De relatie tussen burgerij en landgoed is daardoor wat ambivalent, ontdekte de herbergier, nadat hij zich in het dorp had gevestigd. „De bewoners voelen zich soms wat belemmerd in hun handelen. Ik kijk daar wat anders tegenaan. De mensen van zon landgoed hebben in de loop der eeuwen geleerd op lange termijn te denken.
Eigen belangen
Wat dat betekent, ondervond Hassink aan den lijve. Tot 2001 woonde hij boven de herberg, tussen wanden van dozen en gordijnen. Toen hij met de gemeente Ommen in overleg ging over de bouw van een woonhuis, adviseerde de desbetreffende ambtenaar hem een in Den Ham afgebroken boerderijtje in Vilsteren te herbouwen. „Alles was in kannen en kruiken, dus bij het landgoed verwachtte ik ook geen problemen. Bleken ze daar absoluut tegen te zijn. Een boerderijtje uit Den Ham paste niet in Vilsteren.
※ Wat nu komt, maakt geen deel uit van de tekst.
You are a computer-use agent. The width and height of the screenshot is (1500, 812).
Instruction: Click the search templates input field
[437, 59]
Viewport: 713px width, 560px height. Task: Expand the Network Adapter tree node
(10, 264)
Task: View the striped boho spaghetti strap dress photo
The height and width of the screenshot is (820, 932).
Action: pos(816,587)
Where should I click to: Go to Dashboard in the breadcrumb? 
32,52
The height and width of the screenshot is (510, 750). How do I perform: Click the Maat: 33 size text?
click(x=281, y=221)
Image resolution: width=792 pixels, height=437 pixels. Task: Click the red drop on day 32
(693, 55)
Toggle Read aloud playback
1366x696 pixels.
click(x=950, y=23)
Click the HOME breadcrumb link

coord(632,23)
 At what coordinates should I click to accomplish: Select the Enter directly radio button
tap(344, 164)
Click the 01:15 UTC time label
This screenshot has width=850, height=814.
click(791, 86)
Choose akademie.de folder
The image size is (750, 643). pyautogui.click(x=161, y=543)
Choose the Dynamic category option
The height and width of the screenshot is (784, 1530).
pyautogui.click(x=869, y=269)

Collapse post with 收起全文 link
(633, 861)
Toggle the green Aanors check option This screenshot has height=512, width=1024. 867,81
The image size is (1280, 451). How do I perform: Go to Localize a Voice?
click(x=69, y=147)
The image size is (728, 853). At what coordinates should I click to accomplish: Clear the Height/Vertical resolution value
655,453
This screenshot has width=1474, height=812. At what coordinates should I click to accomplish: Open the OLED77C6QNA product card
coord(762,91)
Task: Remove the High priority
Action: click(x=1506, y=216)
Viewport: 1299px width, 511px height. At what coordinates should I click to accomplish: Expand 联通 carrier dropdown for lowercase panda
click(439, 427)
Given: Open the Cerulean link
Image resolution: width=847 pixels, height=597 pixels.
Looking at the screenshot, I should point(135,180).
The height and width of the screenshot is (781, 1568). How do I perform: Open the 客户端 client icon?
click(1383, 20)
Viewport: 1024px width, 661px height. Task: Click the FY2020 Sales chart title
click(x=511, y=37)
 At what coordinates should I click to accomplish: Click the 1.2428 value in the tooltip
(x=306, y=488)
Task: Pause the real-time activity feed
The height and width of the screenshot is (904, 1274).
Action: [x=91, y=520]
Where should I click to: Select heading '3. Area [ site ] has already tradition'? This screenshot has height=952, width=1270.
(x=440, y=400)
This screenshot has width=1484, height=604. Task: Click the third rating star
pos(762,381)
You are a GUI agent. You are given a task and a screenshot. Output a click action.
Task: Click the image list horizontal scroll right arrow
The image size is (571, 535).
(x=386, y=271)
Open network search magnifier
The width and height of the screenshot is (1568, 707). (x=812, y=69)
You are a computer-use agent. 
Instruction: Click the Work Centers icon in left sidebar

Nadat hij van de klap was bekomen, besloot de herbergier de omgekeerde route te bewandelen. Hij begon nu bij het landgoed. Door zijn buurman, de aannemer van het dorp, liet hij een ruwe schets maken. Na enige aanpassing, om een aantal bomen te sparen, gaf de rentmeester groen licht.
Achteraf is Hassink content met de bemoeienis van het landgoed. „Die mensen kijken naar de grote lijnen. Dat geeft soms wat spanning, omdat de individuele burger vanuit zijn eigen belangen denkt, maar ik ben ervan overtuigd dat het dorp er anders had uitgezien wanneer het landgoed de zaken minder strak in de hand had gehouden.
Landgoed
De rooms-katholieke enclave in het protestantse Salland dankt zn naam aan het geslacht Van Vilsteren. In 1382 beleende de bisschop van Utrecht de Hof van het dorp aan ridder Herman van Vilsteren. Eeuwenlang was de nederzetting aan de Overijsselse Vecht een zogenaamd esdorp, met boerderijen, akkers (essen), natte hooilanden en woeste gronden met schapen.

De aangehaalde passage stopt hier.